WHAT NEEDS TO BE DONE = Copy the listing below line for line, with no changes.

A data block =
/---
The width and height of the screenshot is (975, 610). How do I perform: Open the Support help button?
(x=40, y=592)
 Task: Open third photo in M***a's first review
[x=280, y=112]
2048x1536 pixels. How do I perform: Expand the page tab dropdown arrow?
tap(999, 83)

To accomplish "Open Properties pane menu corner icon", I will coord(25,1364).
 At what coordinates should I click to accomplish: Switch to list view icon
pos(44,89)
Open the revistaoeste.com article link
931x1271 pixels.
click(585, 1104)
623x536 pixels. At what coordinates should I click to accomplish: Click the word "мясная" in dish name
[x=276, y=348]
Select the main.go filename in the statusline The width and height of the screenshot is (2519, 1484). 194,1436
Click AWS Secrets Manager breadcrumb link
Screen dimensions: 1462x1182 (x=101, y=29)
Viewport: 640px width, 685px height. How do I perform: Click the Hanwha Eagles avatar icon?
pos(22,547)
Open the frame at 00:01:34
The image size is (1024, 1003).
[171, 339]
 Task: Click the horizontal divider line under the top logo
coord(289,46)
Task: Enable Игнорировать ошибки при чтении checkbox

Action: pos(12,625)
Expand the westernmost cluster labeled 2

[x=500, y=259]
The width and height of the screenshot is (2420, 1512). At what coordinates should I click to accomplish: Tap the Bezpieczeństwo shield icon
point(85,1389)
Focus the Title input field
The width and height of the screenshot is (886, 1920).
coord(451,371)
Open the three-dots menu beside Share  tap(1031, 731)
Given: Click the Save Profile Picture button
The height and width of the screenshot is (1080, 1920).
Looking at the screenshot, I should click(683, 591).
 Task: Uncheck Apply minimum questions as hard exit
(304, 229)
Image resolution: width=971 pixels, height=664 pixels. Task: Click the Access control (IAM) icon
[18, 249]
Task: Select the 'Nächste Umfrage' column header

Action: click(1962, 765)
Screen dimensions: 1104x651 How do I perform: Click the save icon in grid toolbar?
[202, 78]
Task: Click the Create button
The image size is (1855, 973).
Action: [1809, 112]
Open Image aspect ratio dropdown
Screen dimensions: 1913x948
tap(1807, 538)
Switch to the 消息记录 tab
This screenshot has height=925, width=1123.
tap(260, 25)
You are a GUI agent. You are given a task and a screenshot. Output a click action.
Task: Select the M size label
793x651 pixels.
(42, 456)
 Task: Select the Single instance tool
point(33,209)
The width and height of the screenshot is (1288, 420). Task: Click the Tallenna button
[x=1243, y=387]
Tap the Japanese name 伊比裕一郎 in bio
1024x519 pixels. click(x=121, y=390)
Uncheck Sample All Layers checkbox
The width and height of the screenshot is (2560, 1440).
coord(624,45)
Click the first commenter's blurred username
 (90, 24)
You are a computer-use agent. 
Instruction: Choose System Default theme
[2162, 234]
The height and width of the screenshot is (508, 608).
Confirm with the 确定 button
\---
COMPLETED TASK =
The width and height of the screenshot is (975, 610). How do I perform: Open the Support help button?
(x=40, y=592)
 Task: Open third photo in M***a's first review
[x=280, y=112]
2048x1536 pixels. How do I perform: Expand the page tab dropdown arrow?
tap(999, 83)

To accomplish "Open Properties pane menu corner icon", I will coord(25,1364).
 At what coordinates should I click to accomplish: Switch to list view icon
pos(44,89)
Open the revistaoeste.com article link
931x1271 pixels.
click(585, 1104)
623x536 pixels. At what coordinates should I click to accomplish: Click the word "мясная" in dish name
[x=276, y=348]
Select the main.go filename in the statusline The width and height of the screenshot is (2519, 1484). 194,1436
Click AWS Secrets Manager breadcrumb link
Screen dimensions: 1462x1182 (x=101, y=29)
Viewport: 640px width, 685px height. How do I perform: Click the Hanwha Eagles avatar icon?
pos(22,547)
Open the frame at 00:01:34
The image size is (1024, 1003).
[171, 339]
 Task: Click the horizontal divider line under the top logo
coord(289,46)
Task: Enable Игнорировать ошибки при чтении checkbox

Action: pos(12,625)
Expand the westernmost cluster labeled 2

[x=500, y=259]
The width and height of the screenshot is (2420, 1512). At what coordinates should I click to accomplish: Tap the Bezpieczeństwo shield icon
point(85,1389)
Focus the Title input field
The width and height of the screenshot is (886, 1920).
coord(451,371)
Open the three-dots menu beside Share  tap(1031, 731)
Given: Click the Save Profile Picture button
The height and width of the screenshot is (1080, 1920).
Looking at the screenshot, I should click(683, 591).
 Task: Uncheck Apply minimum questions as hard exit
(304, 229)
Image resolution: width=971 pixels, height=664 pixels. Task: Click the Access control (IAM) icon
[18, 249]
Task: Select the 'Nächste Umfrage' column header

Action: click(1962, 765)
Screen dimensions: 1104x651 How do I perform: Click the save icon in grid toolbar?
[202, 78]
Task: Click the Create button
The image size is (1855, 973).
Action: [1809, 112]
Open Image aspect ratio dropdown
Screen dimensions: 1913x948
tap(1807, 538)
Switch to the 消息记录 tab
This screenshot has height=925, width=1123.
tap(260, 25)
You are a GUI agent. You are given a task and a screenshot. Output a click action.
Task: Select the M size label
793x651 pixels.
(42, 456)
 Task: Select the Single instance tool
point(33,209)
The width and height of the screenshot is (1288, 420). Task: Click the Tallenna button
[x=1243, y=387]
Tap the Japanese name 伊比裕一郎 in bio
1024x519 pixels. click(x=121, y=390)
Uncheck Sample All Layers checkbox
The width and height of the screenshot is (2560, 1440).
coord(624,45)
Click the first commenter's blurred username
 (90, 24)
You are a computer-use agent. 
Instruction: Choose System Default theme
[2162, 234]
The height and width of the screenshot is (508, 608).
Confirm with the 确定 button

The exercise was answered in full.